Extractive capitalism has been fundamental to the state’s relationship regarding land and resources, and with it brought tremendous environmental damage through the mining industry.  Mining unfortunately has appeared as a best possible job option for working class rural families interconnected to Las Vegas, where, per one organizer “it’s either Wal-Mart or a mine.”

Las Vegas’ expansion into an ever-growing service and hospitality destination has not been followed with growth in housing to support those actually working to keep this paradise afloat.  Part of the Las Vegas “mirage” per organizers is the increase in housing insecurity and unhoused populations. While public camping was banned, many unhoused working poor have been living in storm tunnels under the city. These are at constant risk of flooding and represent the kinds of precarious life created by a combined affordability and services crisis.
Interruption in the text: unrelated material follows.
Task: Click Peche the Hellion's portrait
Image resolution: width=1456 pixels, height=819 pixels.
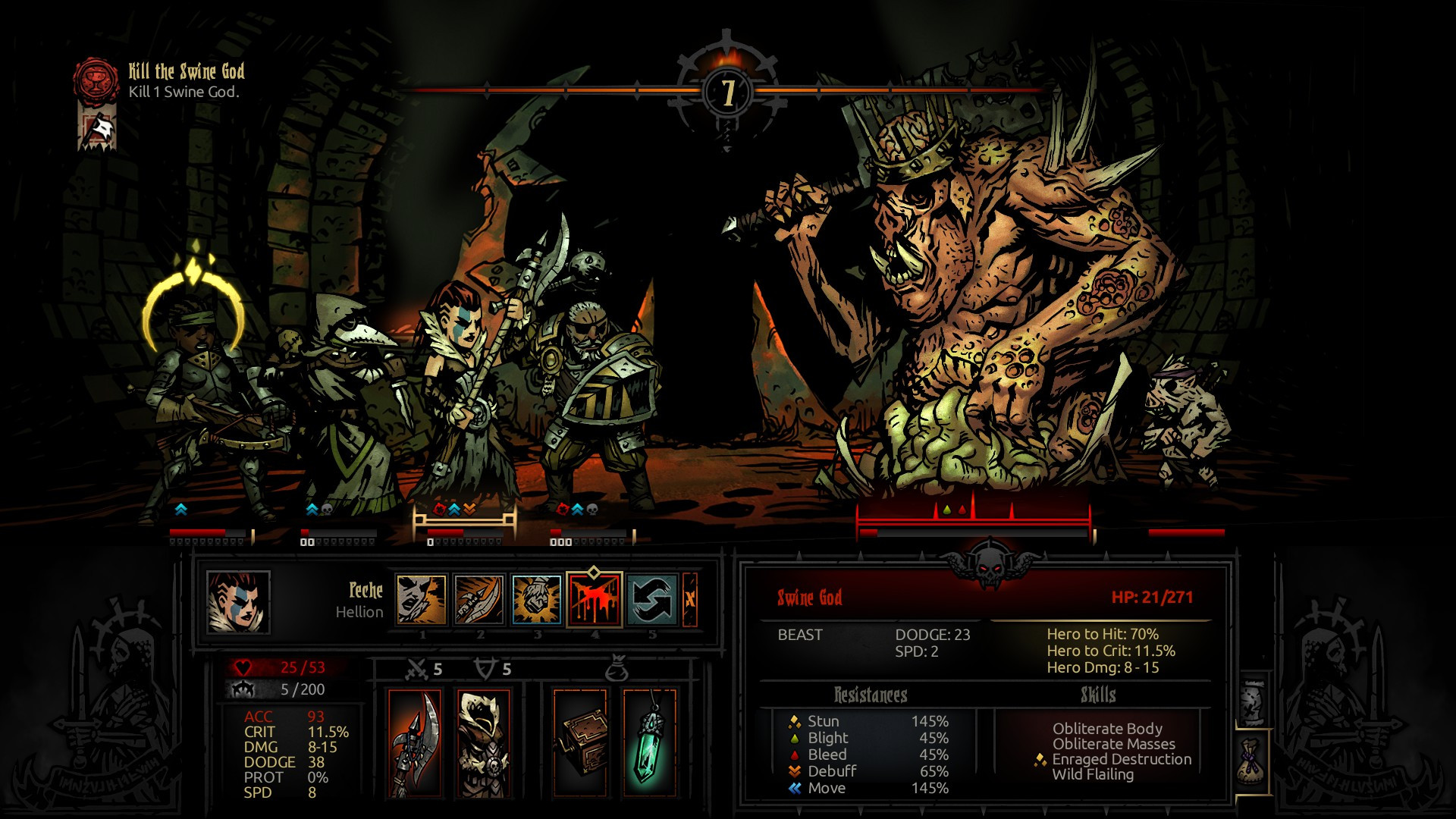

Even as the numbers of unhoused people increased, in 2019 the city passed one of the most draconian criminalization bills in the US that pushes six-month jail times or $1,000 fines for unhoused people sitting, resting or “lodging” unless they move to a cruelly-named “Corridor of Hope” of services at the outskirts, among industrial plants, cemeteries and tow yards.

One of the ways that low-income renters have survived in Las Vegas (and increasingly Reno and Sparks) is “weeklies,” short-term hotel rentals, which exemplifies the dire price of increasing rents, corporate landlords who refuse low-income tenants, and lack of protections. The legal status of these hotels allows companies to often “skirt the law,” per a Las Vegas Review-Journal report, in regards to tenant protections, a situation which worsened during the COVID-19 pandemic.

To shift the unified, relentless power of corporate landlords and developers, organizations have sought to bring tenants together to stop the eviction machines and develop rent control measures.